“Meanwhile, as the weeks slipped by, I grew so well that I felt almost like my former self; and had anything been wanting to complete my cure, it was a visit from a former partner of the firm I had served. He had left them years before to commence business for himself, and had thriven so that his establishment was as large as that from which he had split.

“We had always been on civil terms, but I never thought he had noticed me. Now, however, on finding out that I was disengaged, he came to me with a most brilliant offer—at least it seemed so to me then.

“‘I always longed to have your clear head to depend on,’ he said, ‘but, of course, honour forbade any negotiations while you were with the old firm. Now you are free, I shall be very glad if you will join me.’

“‘I’m afraid my clear head has gone for ever,’ I said sadly.

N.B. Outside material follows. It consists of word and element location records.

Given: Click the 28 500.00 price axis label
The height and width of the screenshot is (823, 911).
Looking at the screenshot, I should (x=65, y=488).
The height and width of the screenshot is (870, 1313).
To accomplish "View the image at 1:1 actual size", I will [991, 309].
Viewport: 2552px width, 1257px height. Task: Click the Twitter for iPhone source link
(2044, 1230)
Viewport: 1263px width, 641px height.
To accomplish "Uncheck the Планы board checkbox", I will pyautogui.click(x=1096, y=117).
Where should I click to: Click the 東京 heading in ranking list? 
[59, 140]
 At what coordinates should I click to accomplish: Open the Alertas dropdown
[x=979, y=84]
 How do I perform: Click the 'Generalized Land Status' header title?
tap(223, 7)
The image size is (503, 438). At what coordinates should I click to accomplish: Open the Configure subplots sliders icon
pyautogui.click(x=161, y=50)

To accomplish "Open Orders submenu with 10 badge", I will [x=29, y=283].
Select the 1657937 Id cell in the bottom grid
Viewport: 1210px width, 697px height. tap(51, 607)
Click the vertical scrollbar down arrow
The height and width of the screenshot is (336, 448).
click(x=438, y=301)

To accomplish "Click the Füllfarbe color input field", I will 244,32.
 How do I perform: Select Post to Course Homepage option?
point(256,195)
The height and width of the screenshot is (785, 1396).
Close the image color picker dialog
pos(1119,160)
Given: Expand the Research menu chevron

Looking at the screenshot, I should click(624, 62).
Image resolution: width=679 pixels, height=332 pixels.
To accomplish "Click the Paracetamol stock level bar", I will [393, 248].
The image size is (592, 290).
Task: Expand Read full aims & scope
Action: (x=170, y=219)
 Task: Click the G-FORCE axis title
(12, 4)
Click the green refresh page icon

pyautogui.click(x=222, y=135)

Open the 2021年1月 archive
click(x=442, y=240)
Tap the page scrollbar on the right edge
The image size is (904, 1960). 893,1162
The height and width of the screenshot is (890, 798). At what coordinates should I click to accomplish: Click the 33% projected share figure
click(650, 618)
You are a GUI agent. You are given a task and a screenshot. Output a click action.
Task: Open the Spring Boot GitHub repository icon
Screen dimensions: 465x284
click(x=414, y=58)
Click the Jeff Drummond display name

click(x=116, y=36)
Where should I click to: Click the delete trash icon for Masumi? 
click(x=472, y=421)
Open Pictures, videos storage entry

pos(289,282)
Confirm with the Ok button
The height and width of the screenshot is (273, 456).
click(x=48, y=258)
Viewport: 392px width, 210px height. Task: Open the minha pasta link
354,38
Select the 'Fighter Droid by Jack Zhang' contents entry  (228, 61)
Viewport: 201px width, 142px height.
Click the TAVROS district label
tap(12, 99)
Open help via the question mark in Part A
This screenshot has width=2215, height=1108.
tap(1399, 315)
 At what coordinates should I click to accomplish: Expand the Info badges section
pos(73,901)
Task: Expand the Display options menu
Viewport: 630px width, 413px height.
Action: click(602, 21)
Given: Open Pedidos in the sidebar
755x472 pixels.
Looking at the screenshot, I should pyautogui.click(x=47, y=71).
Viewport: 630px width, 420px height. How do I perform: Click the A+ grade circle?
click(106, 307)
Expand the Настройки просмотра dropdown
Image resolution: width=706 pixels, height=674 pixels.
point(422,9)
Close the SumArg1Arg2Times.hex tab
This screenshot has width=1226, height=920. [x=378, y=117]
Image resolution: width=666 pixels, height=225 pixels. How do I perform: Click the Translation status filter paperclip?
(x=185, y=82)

“‘Pooh, nonsense, man!’ he said, laughing. ‘You’ve had a nasty attack, but that’s all gone, and you’ll be your own man in another week. Come, say the word, you’ll join me, and I won’t make promises, but come to me and let me feel that I’ve always somebody at the house that I can trust and depend on while I’m away, and perhaps some day we’ll talk about a junior partnership.’

“I could not thank him, but I gave him my hand, and he left me, evidently congratulating himself on having done a good stroke of business; while I—I felt as if I could never atone for my repinings under affliction.

“But my great trouble was to come.

“We were sitting at breakfast the next morning, talking about how it would be quite unnecessary now to give up the house, when a letter came.

“It was a strange hand, from London, and somehow with a sense of impending evil I began slowly turning it over, and telling my wife that it had been down to the old house, and re-directed here, so that it was over a day old.

“At last I opened it, read it, and it dropped from my hands.